Problem-aligned Network Design: The graph feature fusion leverages the node-edge correspondence in bipartite graphs. Meanwhile, the allocation network employs doubly stochastic matrices to guarantee feasibility, and the payment network uses a Sigmoid structure to structurally ensure IR.
Closed-loop Experimental Validation: Single-slot experiments validate correctness by comparing with the theoretical optimum, while multi-slot experiments demonstrate practical superiority.

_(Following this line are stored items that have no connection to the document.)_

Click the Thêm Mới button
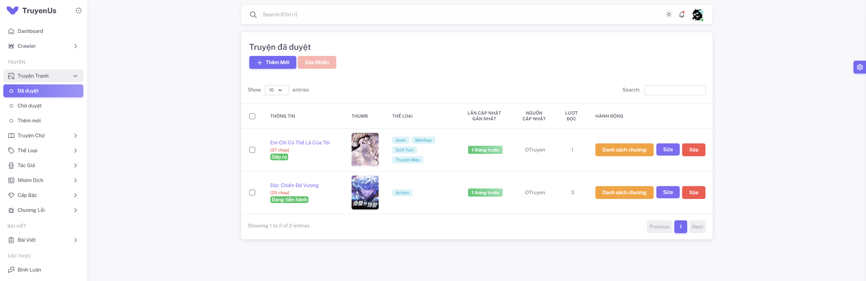This screenshot has height=281, width=866. (x=273, y=62)
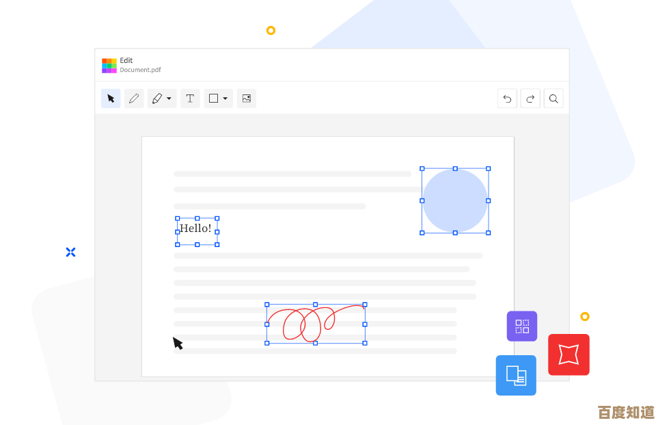This screenshot has height=425, width=658.
Task: Select the blue ellipse shape
Action: (454, 201)
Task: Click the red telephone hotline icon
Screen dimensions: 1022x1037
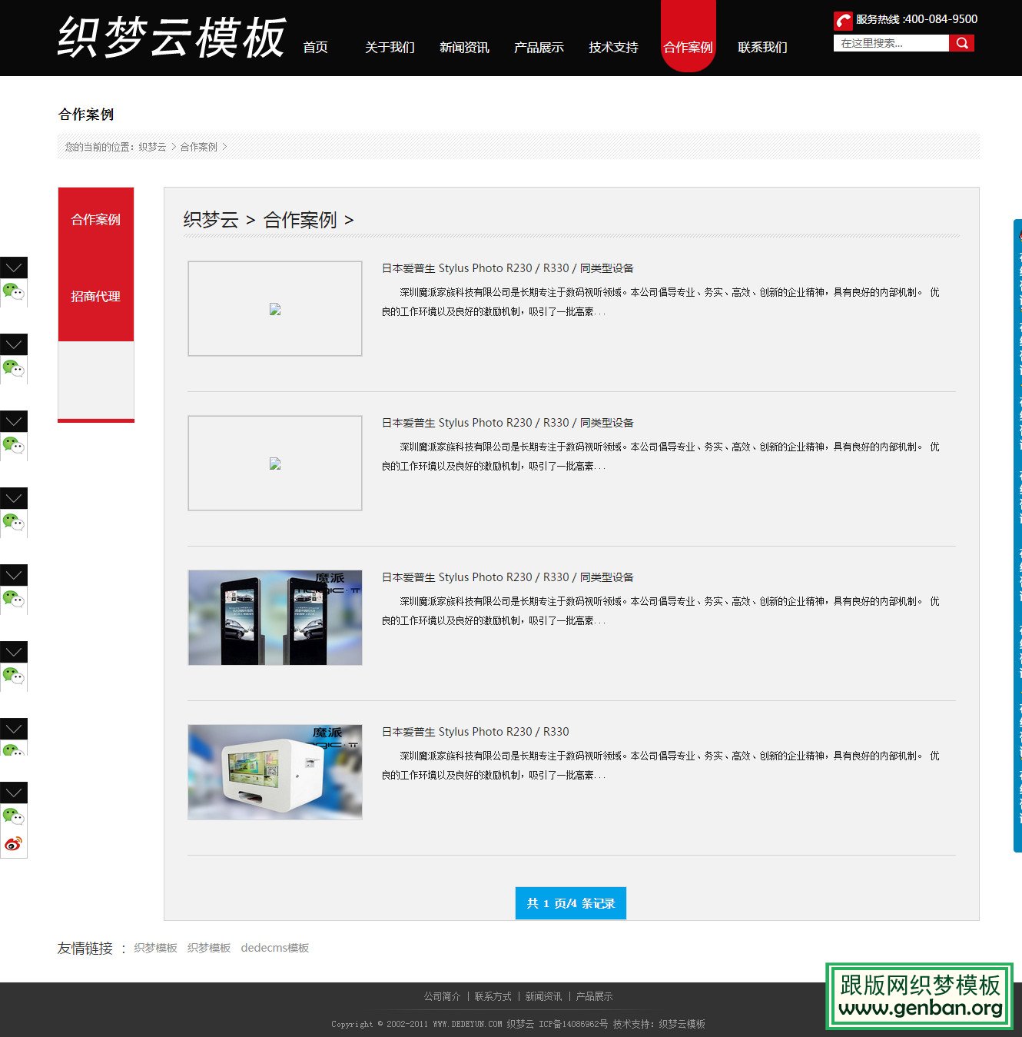Action: point(841,20)
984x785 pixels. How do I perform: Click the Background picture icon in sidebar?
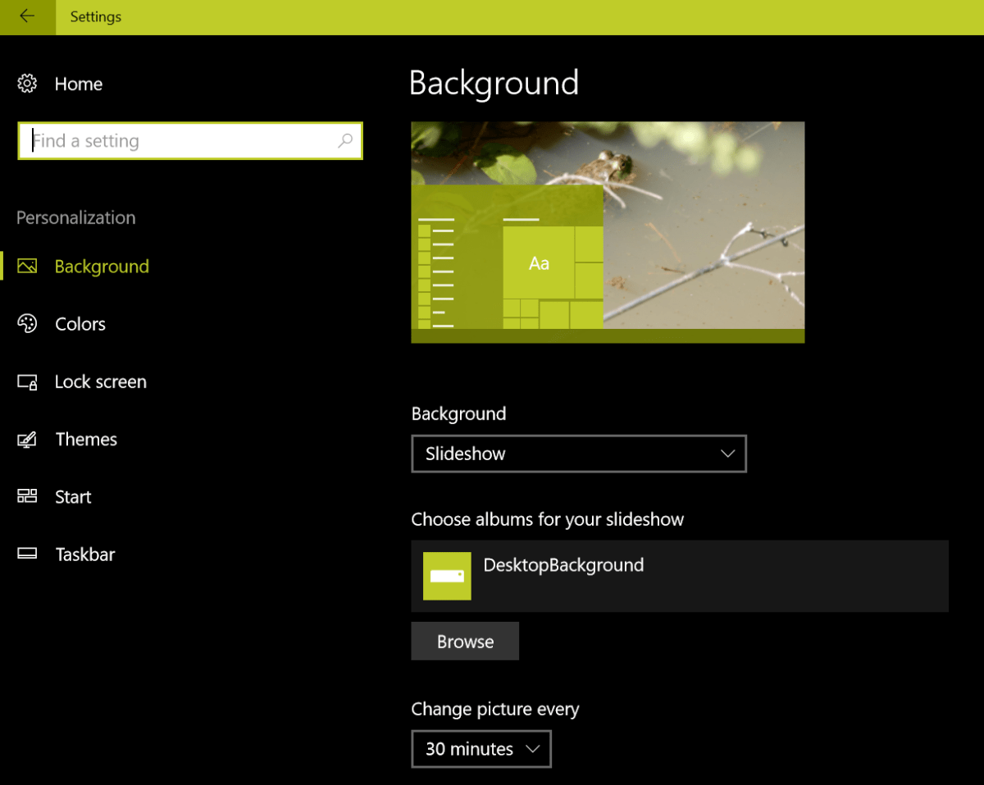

Limitations & Future Work¶

Regular Distribution Assumption: The single-slot optimal results rely on distribution regularity (monotonically increasing virtual values). Non-regular distributions would require ironing processes.
Single-parameter Bidders Only: Each bidder has only one private value, which has not been extended to multi-item or multi-parameter settings.
Randomly Generated Bipartite Graph Structures: The retailer-supplier relationship matrices in the experiments are randomly generated, and have not yet been evaluated end-to-end in real-world large-scale advertising systems.
Approximate IC Guarantees: Although the empirical IC violation is extremely low, the work lacks a theoretical bound on approximate IC.
Scalability: Computational overhead and performance scaling under larger scenarios (e.g., hundreds of bundles) are not reported.

Myerson (1981): The classic single-parameter optimal auction theory. This work extends it to the bundle scenarios of joint advertising.
RegretNet (Dütting et al., 2024): Pioneering work utilizing neural networks to approximate optimal mechanisms. BundleNet improves upon its architecture and constraints.
JRegNet (Zhang et al., 2024): A RegretNet variant for joint advertising, representing the direct benchmark for this study.
JAMA (Ma et al., 2024): An AMA-based approach for joint advertising that established the joint advertising setting.

Rating¶

Novelty: ⭐⭐⭐⭐ (the bundle-level IC constraint and single-slot optimal characterization are highly original)
Experimental Thoroughness: ⭐⭐⭐⭐ (comprehensive coverage of single/multi-slot settings and various distributions, though lacks real-world deployment evaluation)
Writing Quality: ⭐⭐⭐⭐ (clear structure and robust connection between theory and experiments)
Value: ⭐⭐⭐⭐ (joint advertising is a newly deployed practical setting, with dual contributions in both theory and algorithms)